GENEVA (Reuters) - The United Nations’ human rights chief on Friday urged world powers to take action to protect civilians in Syria from “ruthless repression,” but her call was criticised by envoys from China and Russia.
More than 4,000 people have been killed during a military crackdown on protesters that started in March and more than 14,000 people are believed to be in detention, said U.N. High Commissioner for Human Rights Navi Pillay.
“In light of the manifest failure of the Syrian authorities to protect their citizens, the international community needs to take urgent and effective measures to protect the Syrian people,” Pillay told an emergency session of the U.N. Human Rights Council.
Pillay did not spell out what measures world powers should take - Western leaders have in the past shied away from suggestions of military action, along the lines of the NATO campaign that helped unseat Libyan leader Muammar Gaddafi.
The United States, the EU, members of the Arab League and neighboring Turkey have already imposed sanctions on the Damascus government.
After Pillay spoke, envoys from Russia and China, which both have oil projects in Syria, took the floor to warn against foreign interference in Syria in the name of human rights.
Both countries blocked international efforts to condemn the government of Syrian President Bashar al-Assad by vetoing a U.N. Security Council resolution in October.
“We would like to warn against illegal interference by outside forces even under the pretext of protecting human rights,” said Russia’s envoy Valery Loshchinin. “This will have serious and unforeseen consequences.”
Loshchinin called on all sides in Syria to halt violence. “We hear that the conflict in Syria continues to be fueled by outside forces, armed and terrorist groups being organized and supplied with weapons and money from abroad.”
Russia has delivered anti-ship cruise missiles to Syria, the Interfax news agency cited an unnamed military source as saying on Thursday, days after a U.N. commission of inquiry called for an arms embargo on Damascus.
China’s envoy He Yafei said that although China was deeply concerned, views on how to resolve the situation differed widely.
“Member states of the United Nations should follow the principles and purposes of the UN and refrain from resolving differences through force or threat of force,” he said.
“CRIMES AGAINST HUMANITY”
Pillay said 307 children had died in the conflict, up from an estimate of 256 that was released earlier this week.
“The Syrian authorities’ continual ruthless repression, if not stopped now, can drive the country into a full-fledged civil war ... All acts of murder, torture and other forms of violence must be immediately stopped,” she added.
Pillay said she was also concerned about reports of increased armed attacks by the opposition forces, including the so-called Free Syrian Army, against the Syrian military and security apparatus.

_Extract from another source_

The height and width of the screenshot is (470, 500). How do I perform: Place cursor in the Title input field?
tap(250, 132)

A U.N. commission of inquiry said this week it had found solid evidence of crimes against humanity by security forces, including executions, torture and rapes.

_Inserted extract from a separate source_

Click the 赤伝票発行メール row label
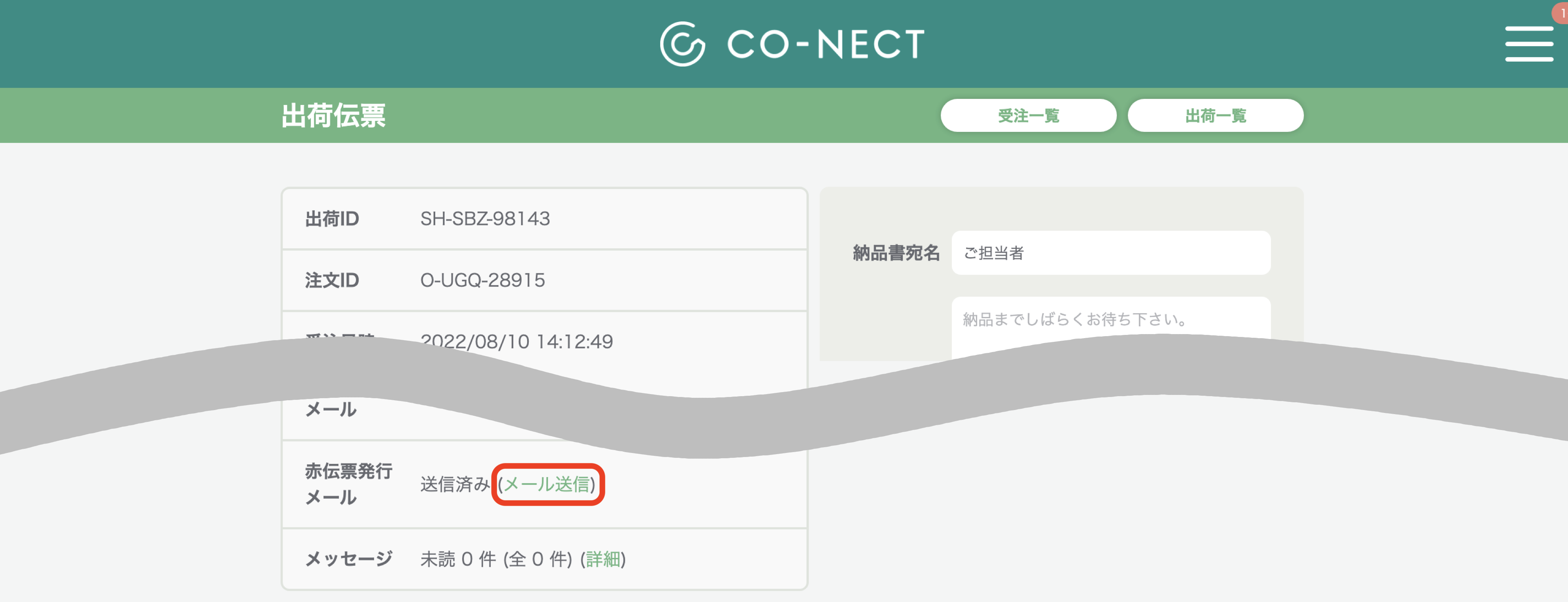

U.S. human rights ambassador Eileen Chamberlain Donahoe told reporters there was “evidence of the complicity in these atrocities” by Syrian authorities and said there was no doubt the violence was intentional.
“It’s systematic, widespread and to the point of possibly rising to the level of crimes against humanity,” she said.
Syria, which does not allow access to most foreign journalists, says it is fighting an insurgency by armed groups supported from abroad, who have attacked its troops trying to defend the peace.
At Friday’s summit, Syria’s ambassador Faysal Khabbaz Hamoui gave an angry speech that won support from Russia, China and Cuba.
“The Syrian problem is one that can be resolved only by Syrians. It is only a domestic, national solution that is possible,” he said, referring to reforms promised for 2012.
“The solution cannot come from the corridors of the international community,” he said. “It is only resolutions trying to put more oil on the fire.”
A revised EU draft resolution -- which emerged after intense negotiations with China, Cuba and Russia -- condemns “continued, widespread, systematic and gross violations of human rights and fundamental freedoms.”
The aim is to get all countries to agree on a strong message of disapproval to Damascus coupled with a call for a halt to violence, diplomats said.
“There are always trade-offs,” Donahoe told reporters.